Weekly Opinion Editorial
POLICY, NOT GAFFES!
by Steve Fair
A gaffe is an unintentional act or remark-a blunder- causing embarrassment to its originator. Everyone makes gaffes because no one is perfect. Politicians in both Parties make gaffes all the time. Michael Kinsley, former host of CNN’s Crossfire, coined the term ‘Kinsley gaffe’ to when a politico tells the truth- some obvious truth- they weren’t supposed to say. Politicos don’t make many of those.
One of the most famous political gaffes was in 1984 when President Reagan, while prepping for his weekly radio address, decided to make a joke, unaware his microphone was on. “My fellow Americans, I’m pleased to tell you today that I’ve signed legislation that will outlaw Russia forever. We begin bombing in five minutes,” the Gipper said. Given this was during the peak of the Cold War, the comment sparked fear among U.S. citizens and panic among Russian authorities. All-out war was averted when those in control of both militaries took the remark for what it was…an ill-conceived attempt at humor.
The mainstream media loves gaffes, especially when the politician committing it is a Republican. In 2016, then candidate Donald Trump confused 9/11 with 7/11 and it made headlines. In 2019, Trump confused Toledo and Dayton, Ohio as the site of a shooting and the mainstream media made it the lead story. Trump’s often outrageous flamboyant statements, provides mainstream media with plenty of ammunition. Three observations:
First, everyone makes mistakes. No one is perfect. A scribers error by a speechwriter or a misspoken word by a candidate/elected official in a speech will happen. It is not always reflective of their cognitive ability or mental health. Citizens shouldn’t get so energized and worked up over miscues and bloopers. They should be more concerned with policy and issues.
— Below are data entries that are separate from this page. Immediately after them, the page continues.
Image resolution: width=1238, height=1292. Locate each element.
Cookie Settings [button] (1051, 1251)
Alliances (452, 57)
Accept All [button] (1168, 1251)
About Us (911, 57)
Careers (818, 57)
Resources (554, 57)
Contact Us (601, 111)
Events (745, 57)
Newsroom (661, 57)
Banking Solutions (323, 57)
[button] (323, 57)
Second, the media has a double standard in regard to gaffes. President Trump’s mistakes and gaffes were spotlighted and headlined, while those by Biden and the Democrats are largely ignored. For example, this week, speaking from the White House, President Biden tried to acknowledge the late Rep. Jackie Walorski (R-IN), despite the fact she died in a car crash in August. The gaffe was largely ignored by the media. If Trump had made that mistake, it would have been the lead story for a month.
On Thursday, Vice President Kamala Harris mistakenly touted the United States ‘alliance with the Republic of North Korea’ in a speech from the DMZ. Clearly, Harris meant South Korea, but little was made of her lapse by the media. When then VP candidate Sarah Palin said America should stand with our North Korean allies, networks broke into regular scheduled program to point out the error. The media ignores Democrat gaffes and sensationalizes Republican ones- a clear double standard.
Third, Biden’s recent gaffes appear to reveal cognitive decline. Republicans and Democrats alike have questions about the POTUS’ cognitive ability. In July, Rep. Ronny Jackson, (R-TX), sent a letter to Biden’s physician asking Biden to undergo a cognitive test and to share the results with the American people. Jackson is a former White House physician, serving in the administrations of George W. Bush, Barack Obama, and Donald Trump. A cognitive test for a POTUS is not unprecedented. In 2018, following calls from Democrats and the mainstream media, Jackson, as WH physician, gave President Trump a cognitive test and the results released to the public.
“I have long said there would come a time when I was not the only one discussing Joe Biden’s cognitive decline. That time is now. As Democrats in the West Wing and the broader Democrat Party express discontent about his age-related decline, it should be clear now more than ever to President Biden, Dr. O’Connor, and Dr. Fauci that it is time to submit to a cognitive test. This is not a political issue, it’s common sense,” Jackson said. The American people have a right to know if the POTUS is in cognitive decline. Biden should submit to the test.
Anne Shirley of Anne of Green Gables said, “Isn’t it nice to think that tomorrow is a new day with no mistakes in it yet.” Nice to think that way Anne, but unrealistic- everyone makes mistakes/gaffes/errors. Americans shouldn’t focus on lapses or misspeaks. They should be fixated on policy- specifically on how much of their money the government is spending in these challenging economic times.